La tormenta perfecta de la ayuda alimentaria
La tormenta perfecta de la ayuda alimentaria
Eric Holt–Giménez
En la reciente Cumbre sobre la Seguridad Alimentaria convocada por la FAO en Roma (1 al 4 de junio), los representantes de los 181 países presentes reafirmaron su compromiso con las metas de seguridad alimentaria de las cumbres anteriores llevadas a cabo en 1996 y “5 Años Después”. Todos manifiestan estar muy preocupados por la falta de progreso para cumplir las Metas de Milenio. Hasta ahí llegan las buenas noticias.
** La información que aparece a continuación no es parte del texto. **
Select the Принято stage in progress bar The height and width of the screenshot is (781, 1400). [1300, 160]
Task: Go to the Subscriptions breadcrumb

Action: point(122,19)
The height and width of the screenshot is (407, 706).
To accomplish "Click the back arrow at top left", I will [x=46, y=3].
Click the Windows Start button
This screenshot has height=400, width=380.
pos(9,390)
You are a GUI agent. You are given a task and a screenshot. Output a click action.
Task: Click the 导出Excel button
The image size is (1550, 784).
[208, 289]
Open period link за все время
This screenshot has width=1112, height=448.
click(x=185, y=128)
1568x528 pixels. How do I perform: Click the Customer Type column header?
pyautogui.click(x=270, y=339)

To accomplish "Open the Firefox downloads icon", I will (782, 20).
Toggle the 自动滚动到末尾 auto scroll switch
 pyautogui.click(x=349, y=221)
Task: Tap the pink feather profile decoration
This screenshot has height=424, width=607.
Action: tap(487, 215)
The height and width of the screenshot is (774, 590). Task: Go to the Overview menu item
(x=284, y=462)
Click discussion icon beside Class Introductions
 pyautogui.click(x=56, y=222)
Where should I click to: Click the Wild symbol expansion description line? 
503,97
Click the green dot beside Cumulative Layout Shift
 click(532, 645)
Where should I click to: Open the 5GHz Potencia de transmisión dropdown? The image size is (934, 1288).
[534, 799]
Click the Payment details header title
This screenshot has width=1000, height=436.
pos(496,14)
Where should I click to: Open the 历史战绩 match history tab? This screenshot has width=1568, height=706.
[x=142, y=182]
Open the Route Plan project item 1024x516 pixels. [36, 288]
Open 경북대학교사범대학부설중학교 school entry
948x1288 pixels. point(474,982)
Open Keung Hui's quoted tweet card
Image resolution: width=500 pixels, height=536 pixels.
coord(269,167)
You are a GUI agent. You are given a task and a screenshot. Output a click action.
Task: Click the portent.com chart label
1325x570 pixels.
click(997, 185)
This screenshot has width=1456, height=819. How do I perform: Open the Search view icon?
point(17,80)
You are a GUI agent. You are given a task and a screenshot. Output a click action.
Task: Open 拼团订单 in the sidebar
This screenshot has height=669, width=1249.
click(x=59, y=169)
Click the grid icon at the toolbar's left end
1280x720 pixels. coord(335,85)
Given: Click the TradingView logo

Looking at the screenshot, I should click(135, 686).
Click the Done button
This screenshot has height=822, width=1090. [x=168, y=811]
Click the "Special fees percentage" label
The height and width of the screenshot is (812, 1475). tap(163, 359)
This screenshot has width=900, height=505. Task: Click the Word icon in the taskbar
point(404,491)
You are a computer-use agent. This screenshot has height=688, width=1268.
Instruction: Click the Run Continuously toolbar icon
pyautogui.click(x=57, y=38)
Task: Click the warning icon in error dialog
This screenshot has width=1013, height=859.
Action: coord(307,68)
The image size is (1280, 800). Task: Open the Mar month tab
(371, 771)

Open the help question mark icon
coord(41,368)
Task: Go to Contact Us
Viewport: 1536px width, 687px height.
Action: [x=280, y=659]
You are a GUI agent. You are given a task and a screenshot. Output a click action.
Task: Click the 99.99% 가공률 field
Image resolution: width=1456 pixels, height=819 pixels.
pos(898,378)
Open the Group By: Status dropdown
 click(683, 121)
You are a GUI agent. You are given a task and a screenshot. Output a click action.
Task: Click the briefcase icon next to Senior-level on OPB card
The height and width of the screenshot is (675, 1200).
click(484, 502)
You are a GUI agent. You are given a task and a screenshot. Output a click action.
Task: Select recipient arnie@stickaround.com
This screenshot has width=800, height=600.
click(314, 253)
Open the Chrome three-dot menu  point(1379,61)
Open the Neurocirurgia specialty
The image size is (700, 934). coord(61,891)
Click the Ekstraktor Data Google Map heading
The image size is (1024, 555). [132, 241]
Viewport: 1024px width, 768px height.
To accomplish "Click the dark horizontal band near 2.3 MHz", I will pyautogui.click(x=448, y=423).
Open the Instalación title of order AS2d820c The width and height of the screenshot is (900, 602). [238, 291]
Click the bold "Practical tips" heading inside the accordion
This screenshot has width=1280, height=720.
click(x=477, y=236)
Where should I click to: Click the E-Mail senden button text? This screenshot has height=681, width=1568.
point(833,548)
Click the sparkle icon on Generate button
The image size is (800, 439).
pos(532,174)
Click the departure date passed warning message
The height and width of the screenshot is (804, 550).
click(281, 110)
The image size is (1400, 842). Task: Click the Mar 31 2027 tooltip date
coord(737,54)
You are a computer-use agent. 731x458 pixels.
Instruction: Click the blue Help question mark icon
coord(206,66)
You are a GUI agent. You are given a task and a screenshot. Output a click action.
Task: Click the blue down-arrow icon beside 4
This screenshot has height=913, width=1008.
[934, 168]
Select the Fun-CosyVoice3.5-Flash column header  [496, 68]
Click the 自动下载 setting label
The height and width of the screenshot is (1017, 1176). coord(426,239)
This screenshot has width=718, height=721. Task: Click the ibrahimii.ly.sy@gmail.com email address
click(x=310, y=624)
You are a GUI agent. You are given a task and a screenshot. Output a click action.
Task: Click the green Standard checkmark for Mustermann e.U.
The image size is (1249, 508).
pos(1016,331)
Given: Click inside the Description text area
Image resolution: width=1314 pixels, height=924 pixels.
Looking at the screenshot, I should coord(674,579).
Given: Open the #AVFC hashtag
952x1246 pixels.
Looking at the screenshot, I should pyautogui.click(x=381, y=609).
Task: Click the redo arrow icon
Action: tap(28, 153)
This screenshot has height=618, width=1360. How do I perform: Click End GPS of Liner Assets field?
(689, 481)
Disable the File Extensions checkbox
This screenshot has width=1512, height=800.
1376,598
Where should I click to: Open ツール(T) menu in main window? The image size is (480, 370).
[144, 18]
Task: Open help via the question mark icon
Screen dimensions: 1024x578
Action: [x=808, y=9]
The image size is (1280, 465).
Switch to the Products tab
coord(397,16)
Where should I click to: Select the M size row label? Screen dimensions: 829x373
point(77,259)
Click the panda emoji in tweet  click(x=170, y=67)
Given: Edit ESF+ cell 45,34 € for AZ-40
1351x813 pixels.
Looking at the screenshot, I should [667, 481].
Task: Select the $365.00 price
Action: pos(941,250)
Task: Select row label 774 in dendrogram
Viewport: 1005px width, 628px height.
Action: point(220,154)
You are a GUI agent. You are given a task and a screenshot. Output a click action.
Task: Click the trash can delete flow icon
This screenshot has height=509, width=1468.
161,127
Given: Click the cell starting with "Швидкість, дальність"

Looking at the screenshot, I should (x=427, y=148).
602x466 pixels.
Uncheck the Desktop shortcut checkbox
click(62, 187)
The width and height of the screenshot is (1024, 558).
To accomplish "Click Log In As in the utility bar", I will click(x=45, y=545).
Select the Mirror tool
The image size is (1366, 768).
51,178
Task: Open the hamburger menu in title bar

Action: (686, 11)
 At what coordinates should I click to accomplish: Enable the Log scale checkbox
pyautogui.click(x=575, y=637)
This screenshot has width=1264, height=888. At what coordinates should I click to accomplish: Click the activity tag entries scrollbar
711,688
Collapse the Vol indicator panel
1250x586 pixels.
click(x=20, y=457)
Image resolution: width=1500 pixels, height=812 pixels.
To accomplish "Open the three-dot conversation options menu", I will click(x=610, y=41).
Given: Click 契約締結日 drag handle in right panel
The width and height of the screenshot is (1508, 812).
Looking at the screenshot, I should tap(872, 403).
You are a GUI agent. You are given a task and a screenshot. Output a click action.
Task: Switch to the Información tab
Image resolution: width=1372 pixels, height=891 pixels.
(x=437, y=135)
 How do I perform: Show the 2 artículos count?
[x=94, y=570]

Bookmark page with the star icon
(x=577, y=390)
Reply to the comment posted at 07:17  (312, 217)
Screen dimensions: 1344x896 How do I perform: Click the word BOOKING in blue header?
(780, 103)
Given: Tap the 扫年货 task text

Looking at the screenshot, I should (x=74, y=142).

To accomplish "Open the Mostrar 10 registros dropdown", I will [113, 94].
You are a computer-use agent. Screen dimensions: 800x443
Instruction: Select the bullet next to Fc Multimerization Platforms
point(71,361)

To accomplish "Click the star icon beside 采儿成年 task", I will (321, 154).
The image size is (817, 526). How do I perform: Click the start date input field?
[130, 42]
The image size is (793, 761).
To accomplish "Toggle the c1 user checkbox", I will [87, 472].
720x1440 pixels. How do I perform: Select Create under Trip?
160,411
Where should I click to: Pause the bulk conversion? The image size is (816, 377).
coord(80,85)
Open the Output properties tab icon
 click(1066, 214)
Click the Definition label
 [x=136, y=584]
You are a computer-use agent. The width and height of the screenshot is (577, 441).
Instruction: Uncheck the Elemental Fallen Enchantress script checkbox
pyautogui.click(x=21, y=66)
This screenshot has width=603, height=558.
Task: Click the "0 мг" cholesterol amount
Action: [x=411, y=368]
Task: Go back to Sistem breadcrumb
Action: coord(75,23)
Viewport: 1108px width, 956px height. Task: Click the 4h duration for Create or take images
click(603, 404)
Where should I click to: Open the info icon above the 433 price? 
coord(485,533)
Originalmente, la Cumbre pretendía abordar la problemática de los agrocombustibles, el cambio climático y la seguridad alimentaria. Pero la explosiva crisis inflacionaria en los precios de alimentos –y la insistencia de Estados Unidos y Brasil en no abordar los agrocombustibles– obligó a la FAO a concentrar sus esfuerzos en la crisis alimentaria, que actualmente azota la quinta parte de la humanidad.
De hecho, en 2007 –en la víspera de las rebeliones alimentarias de Haití, Mauritania, Indonesia, Egipto, y otros países– la ayuda alimentaria había alcanzado un bajón record de 5,6 millones de toneladas (1). Algo habría que hacer.
Desafortunadamente para los pobres y hambrientos del planeta, la Cumbre fue un fracaso. Los gobiernos, el Banco Mundial, elementos de la FAO, el IFAD y el PMA evadieron las causas estructurales de la crisis e ignoraron la contradicción fundamental de que –según la FAO– ya tenemos 1,5 veces de alimentos necesarios para dar de comer a todo el mundo.